La polémica pasa por alto varias cuestiones elementales. Cuando la Contraloría se transformó en autonomía constitucional en 1943, el Congreso lo hizo con el explícito propósito de controlar con total independencia el presidencialismo y a la administración pública que dependía de él. Desde entonces fue progresivamente generando la política de recibir las denuncias de los particulares frente a incumplimientos estatales, lo que explica que todos los gobiernos registren ácidas polémicas con este organismo.
Bajo ese criterio, la Contraloría siempre ha entendido que tiene el deber constitucional de responder los requerimientos que se le formulen, así como cumplir un rol divulgador sobre sus acciones. Hay varios ejemplos exitosos de esto en los últimos 70 años con distintos contralores, desde las capacitaciones funcionarias, la sistematización educativa de sus decisiones, hasta la disponibilidad digital de su jurisprudencia y auditorías.
Cuando la actual administración de Contraloría decidió crear un personaje casi infantil para divulgar su función, fui de aquellos que formuló reparos. Implicaba vulgarizar su rol institucional, porque podía trivializar las decisiones de este organismo -que operan como precedentes obligatorios para los funcionarios públicos- afectando su rol técnico. Creo, sin embargo, que ese juicio debe ser matizado. En prácticamente todas las redes sociales, medios reconocidos formalmente como plataformas de información a los usuarios, la Contraloría a través de su personaje populariza las decisiones importantes que adopta a través de pictogramas, pero además con lenguaje fácil -una política adoptada también por otros organismos- promueve la educación sobre el alcance de sus competencias. Aunque a veces actúa con excesivo entusiasmo juvenil, su comunicación ha terminado siendo efectiva.

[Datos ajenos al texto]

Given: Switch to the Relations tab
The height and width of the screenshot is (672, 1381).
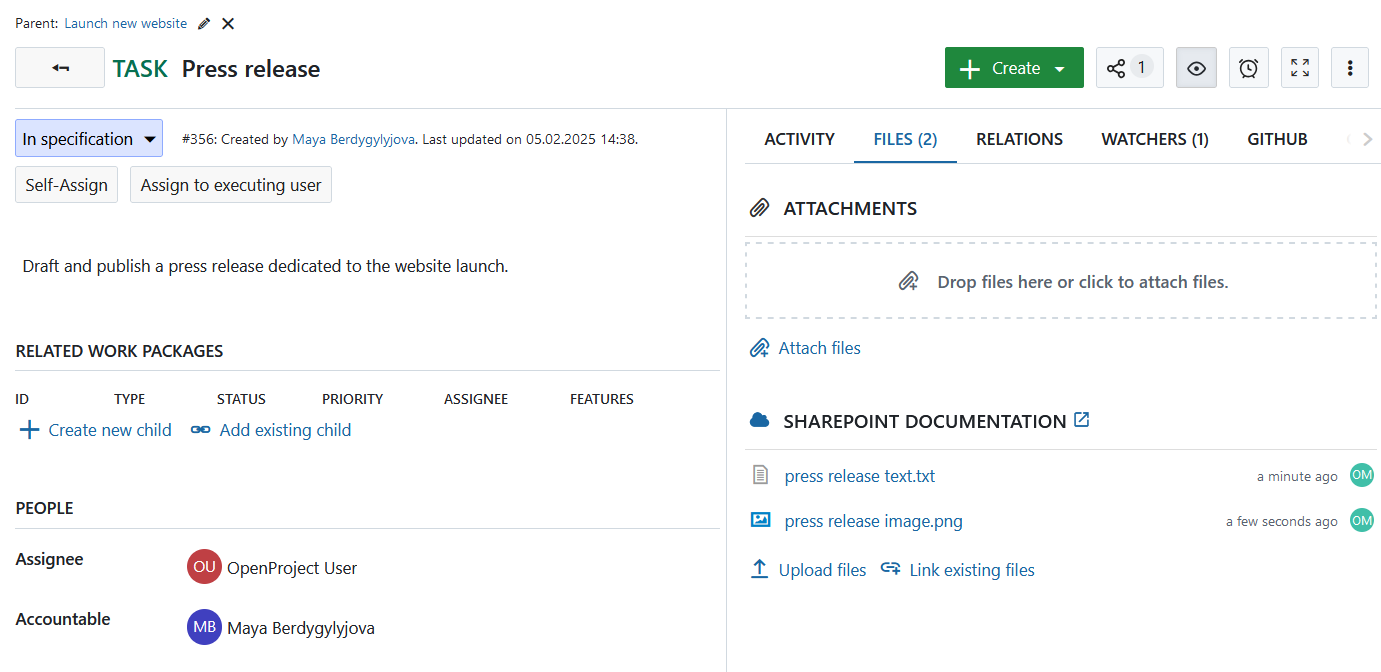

Este pajarraco ha realizado, más que cualquier contralor o profesor de Derecho Administrativo, un aporte a la comprensión ciudadana sobre la importancia que las autoridades y funcionarios del Estado respeten la Constitución, la ley y gestionen adecuadamente los fondos públicos. Las comunicaciones de este personaje han provocado que la Contraloría sea ampliamente conocida generacionalmente y cada día exista más interés sobre el rol que desarrolla. Esta figura ha terminado siendo un promotor de capital cívico, algo especialmente importante en los tiempos que vivimos, de modo que sus críticos en el Congreso podrían aprender cómo se relaciona exitosamente con sus audiencias en momentos de una preocupante desconfianza institucional, antes que sostener discusiones con un simple personaje de ficción.